** Action item **
After locating the line with "The image size is (969, 525)." in the data that follows, return it and every later line exactly, up to and including the line with "Click the Create".

** Exercise inputs **
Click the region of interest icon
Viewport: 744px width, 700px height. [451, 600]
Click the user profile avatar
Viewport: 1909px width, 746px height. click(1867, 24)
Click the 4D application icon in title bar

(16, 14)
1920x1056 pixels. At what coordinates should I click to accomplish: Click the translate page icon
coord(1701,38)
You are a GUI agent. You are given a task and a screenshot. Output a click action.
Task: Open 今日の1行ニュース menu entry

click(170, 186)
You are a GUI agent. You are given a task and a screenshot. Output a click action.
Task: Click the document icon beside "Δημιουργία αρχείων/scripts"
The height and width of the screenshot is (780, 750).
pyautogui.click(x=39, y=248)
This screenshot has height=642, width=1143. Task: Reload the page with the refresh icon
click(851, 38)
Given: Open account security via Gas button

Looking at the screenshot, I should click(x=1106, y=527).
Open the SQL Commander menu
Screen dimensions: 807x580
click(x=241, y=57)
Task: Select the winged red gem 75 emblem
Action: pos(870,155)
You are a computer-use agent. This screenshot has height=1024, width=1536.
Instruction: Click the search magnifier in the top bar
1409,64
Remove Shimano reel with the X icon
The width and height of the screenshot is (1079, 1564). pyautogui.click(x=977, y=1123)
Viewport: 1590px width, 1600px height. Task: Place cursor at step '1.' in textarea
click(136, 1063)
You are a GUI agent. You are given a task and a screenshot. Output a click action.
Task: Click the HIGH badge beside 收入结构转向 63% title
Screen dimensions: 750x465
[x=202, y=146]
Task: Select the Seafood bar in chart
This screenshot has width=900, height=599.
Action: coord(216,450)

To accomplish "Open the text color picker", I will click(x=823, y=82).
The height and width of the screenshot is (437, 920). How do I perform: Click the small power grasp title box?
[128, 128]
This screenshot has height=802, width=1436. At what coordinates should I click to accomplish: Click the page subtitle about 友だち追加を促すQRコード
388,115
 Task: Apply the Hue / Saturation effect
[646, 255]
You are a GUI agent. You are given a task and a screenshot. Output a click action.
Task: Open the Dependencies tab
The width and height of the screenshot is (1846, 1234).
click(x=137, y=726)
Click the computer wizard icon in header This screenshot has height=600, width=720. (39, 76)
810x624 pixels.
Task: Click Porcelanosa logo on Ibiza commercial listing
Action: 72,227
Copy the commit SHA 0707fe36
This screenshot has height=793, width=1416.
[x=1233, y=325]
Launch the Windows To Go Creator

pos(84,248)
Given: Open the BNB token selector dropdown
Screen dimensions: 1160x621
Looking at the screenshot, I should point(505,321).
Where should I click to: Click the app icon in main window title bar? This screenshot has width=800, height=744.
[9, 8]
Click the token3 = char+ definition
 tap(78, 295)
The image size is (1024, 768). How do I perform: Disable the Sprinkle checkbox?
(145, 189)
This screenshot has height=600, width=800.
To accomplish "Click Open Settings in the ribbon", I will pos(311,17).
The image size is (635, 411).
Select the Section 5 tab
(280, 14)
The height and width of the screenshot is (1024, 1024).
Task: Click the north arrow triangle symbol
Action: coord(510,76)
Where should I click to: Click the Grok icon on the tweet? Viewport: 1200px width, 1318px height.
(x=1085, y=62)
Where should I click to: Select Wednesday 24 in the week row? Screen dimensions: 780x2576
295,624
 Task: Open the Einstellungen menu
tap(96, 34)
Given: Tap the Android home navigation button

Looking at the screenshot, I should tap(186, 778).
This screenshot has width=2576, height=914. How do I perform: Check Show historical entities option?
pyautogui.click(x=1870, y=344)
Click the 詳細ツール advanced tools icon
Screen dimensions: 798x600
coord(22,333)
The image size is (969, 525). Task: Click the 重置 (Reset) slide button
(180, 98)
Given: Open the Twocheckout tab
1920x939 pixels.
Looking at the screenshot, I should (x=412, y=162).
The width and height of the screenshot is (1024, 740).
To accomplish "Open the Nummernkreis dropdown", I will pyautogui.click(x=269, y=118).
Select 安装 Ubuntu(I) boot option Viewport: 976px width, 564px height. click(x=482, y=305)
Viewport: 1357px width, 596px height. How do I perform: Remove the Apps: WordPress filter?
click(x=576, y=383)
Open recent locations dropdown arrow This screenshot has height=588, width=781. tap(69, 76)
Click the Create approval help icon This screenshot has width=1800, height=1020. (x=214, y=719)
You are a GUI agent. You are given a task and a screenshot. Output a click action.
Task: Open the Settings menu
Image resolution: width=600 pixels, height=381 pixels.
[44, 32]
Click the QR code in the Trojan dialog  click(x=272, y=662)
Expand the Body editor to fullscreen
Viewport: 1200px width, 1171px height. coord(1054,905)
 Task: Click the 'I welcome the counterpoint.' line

** Written response **
The image size is (969, 525). Task: Click the 重置 (Reset) slide button
(180, 98)
Given: Open the Twocheckout tab
1920x939 pixels.
Looking at the screenshot, I should (x=412, y=162).
The width and height of the screenshot is (1024, 740).
To accomplish "Open the Nummernkreis dropdown", I will pyautogui.click(x=269, y=118).
Select 安装 Ubuntu(I) boot option Viewport: 976px width, 564px height. click(x=482, y=305)
Viewport: 1357px width, 596px height. How do I perform: Remove the Apps: WordPress filter?
click(x=576, y=383)
Open recent locations dropdown arrow This screenshot has height=588, width=781. tap(69, 76)
Click the Create approval help icon This screenshot has width=1800, height=1020. (x=214, y=719)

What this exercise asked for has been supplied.